#### [BRIEF]
Restrict the output to the lines below starting at the one that contains "The width and height of the screenshot is (677, 380)." and ending at the one that contains "Image resolution: width=425", and restate them word for word, both ends included.

#### [MATERIAL SHOWN]

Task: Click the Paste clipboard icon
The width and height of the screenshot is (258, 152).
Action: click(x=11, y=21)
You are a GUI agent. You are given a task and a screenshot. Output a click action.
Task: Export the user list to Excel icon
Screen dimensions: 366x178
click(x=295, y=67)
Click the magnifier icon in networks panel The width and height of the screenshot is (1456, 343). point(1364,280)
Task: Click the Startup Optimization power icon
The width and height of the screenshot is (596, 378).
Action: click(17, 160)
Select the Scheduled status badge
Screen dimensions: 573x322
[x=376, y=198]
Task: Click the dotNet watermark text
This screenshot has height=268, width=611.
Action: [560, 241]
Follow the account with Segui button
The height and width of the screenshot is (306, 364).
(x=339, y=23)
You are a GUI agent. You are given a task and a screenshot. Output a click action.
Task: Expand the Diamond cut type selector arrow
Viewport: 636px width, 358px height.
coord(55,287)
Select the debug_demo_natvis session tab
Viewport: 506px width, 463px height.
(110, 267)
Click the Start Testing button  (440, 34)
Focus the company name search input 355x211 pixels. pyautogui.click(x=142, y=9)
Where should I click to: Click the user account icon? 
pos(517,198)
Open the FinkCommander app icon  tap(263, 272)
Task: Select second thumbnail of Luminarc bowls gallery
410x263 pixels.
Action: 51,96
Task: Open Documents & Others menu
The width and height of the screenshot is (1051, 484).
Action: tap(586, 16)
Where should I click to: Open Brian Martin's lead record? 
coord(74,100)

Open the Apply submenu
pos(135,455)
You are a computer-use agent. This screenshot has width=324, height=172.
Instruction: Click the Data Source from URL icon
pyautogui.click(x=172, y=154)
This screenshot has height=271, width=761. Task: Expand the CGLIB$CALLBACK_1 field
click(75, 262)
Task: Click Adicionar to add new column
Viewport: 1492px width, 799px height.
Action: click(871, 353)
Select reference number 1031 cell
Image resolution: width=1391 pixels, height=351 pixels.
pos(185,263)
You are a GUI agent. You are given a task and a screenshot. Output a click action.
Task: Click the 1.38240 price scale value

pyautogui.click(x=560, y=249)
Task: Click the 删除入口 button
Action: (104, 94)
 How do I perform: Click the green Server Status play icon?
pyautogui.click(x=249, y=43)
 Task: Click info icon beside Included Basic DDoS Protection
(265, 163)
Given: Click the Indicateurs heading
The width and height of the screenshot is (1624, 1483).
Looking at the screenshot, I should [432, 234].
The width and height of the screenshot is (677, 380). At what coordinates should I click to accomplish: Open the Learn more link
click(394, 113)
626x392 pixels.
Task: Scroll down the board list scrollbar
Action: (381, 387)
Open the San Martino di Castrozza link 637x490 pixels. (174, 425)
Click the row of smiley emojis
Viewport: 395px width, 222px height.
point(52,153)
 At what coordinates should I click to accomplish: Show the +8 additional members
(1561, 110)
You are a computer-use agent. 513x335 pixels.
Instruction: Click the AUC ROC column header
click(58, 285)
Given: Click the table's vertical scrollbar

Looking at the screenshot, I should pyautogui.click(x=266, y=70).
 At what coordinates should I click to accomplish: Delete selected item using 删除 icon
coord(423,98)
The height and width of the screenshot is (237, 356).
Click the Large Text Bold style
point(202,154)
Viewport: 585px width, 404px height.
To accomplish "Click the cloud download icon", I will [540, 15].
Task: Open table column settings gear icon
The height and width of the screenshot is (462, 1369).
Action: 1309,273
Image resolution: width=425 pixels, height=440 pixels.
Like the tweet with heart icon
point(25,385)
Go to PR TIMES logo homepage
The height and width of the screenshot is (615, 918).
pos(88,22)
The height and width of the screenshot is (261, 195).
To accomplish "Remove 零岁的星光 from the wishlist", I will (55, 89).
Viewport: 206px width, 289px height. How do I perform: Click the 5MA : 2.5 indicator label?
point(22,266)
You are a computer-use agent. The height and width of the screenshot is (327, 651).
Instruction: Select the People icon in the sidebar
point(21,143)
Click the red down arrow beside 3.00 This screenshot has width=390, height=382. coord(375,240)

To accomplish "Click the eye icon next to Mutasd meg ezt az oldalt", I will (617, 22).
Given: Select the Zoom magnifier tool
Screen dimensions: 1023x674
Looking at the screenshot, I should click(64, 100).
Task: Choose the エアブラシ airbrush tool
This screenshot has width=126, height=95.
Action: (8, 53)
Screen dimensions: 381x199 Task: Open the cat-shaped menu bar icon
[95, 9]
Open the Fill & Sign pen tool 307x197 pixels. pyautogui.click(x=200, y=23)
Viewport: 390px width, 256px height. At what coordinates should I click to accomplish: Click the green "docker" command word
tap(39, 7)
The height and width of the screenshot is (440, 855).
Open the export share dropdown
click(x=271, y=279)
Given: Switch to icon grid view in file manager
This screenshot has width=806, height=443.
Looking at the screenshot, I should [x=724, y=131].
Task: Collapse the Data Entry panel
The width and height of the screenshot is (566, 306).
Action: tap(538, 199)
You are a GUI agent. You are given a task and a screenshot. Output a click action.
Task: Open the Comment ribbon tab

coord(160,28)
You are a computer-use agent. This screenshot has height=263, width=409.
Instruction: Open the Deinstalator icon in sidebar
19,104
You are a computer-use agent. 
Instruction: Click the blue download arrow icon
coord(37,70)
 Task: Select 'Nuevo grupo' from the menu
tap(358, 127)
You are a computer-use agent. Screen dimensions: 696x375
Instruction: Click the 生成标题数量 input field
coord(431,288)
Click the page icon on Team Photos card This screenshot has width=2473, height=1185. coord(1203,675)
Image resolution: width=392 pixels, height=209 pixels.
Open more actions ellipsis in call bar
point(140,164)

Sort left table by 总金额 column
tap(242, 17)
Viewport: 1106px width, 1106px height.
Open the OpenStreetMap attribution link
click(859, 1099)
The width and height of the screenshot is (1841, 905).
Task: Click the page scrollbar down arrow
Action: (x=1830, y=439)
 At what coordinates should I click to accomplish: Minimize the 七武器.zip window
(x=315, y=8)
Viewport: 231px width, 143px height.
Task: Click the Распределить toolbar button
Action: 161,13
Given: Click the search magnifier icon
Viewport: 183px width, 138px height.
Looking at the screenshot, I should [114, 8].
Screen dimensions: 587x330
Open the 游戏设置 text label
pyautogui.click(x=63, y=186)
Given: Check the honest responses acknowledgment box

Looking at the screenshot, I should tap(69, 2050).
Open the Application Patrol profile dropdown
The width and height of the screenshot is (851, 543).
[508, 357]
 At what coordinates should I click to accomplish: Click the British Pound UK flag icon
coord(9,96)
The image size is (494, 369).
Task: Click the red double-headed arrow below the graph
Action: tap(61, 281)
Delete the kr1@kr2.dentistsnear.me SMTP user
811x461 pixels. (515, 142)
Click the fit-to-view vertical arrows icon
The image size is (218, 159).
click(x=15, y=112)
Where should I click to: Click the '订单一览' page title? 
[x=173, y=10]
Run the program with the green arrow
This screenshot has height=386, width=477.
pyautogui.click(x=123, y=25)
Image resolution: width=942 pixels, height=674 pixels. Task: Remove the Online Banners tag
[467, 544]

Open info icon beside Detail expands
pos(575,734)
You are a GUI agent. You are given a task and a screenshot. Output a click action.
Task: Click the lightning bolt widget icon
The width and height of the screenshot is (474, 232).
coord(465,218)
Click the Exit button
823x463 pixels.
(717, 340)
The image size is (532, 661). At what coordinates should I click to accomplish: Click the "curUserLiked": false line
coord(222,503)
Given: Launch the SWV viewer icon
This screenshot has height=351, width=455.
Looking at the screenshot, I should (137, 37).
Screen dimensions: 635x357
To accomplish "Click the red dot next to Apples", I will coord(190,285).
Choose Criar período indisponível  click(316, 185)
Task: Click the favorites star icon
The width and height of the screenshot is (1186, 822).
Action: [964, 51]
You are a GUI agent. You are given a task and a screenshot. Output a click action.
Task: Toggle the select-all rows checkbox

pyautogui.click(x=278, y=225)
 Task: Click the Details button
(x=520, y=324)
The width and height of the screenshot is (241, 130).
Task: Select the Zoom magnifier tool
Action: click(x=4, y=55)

#### [RESPONSE TO THIS EXERCISE]
The width and height of the screenshot is (677, 380). At what coordinates should I click to accomplish: Open the Learn more link
click(394, 113)
626x392 pixels.
Task: Scroll down the board list scrollbar
Action: (381, 387)
Open the San Martino di Castrozza link 637x490 pixels. (174, 425)
Click the row of smiley emojis
Viewport: 395px width, 222px height.
point(52,153)
 At what coordinates should I click to accomplish: Show the +8 additional members
(1561, 110)
You are a computer-use agent. 513x335 pixels.
Instruction: Click the AUC ROC column header
click(58, 285)
Given: Click the table's vertical scrollbar

Looking at the screenshot, I should pyautogui.click(x=266, y=70).
 At what coordinates should I click to accomplish: Delete selected item using 删除 icon
coord(423,98)
The height and width of the screenshot is (237, 356).
Click the Large Text Bold style
point(202,154)
Viewport: 585px width, 404px height.
To accomplish "Click the cloud download icon", I will [540, 15].
Task: Open table column settings gear icon
The height and width of the screenshot is (462, 1369).
Action: 1309,273
Image resolution: width=425 pixels, height=440 pixels.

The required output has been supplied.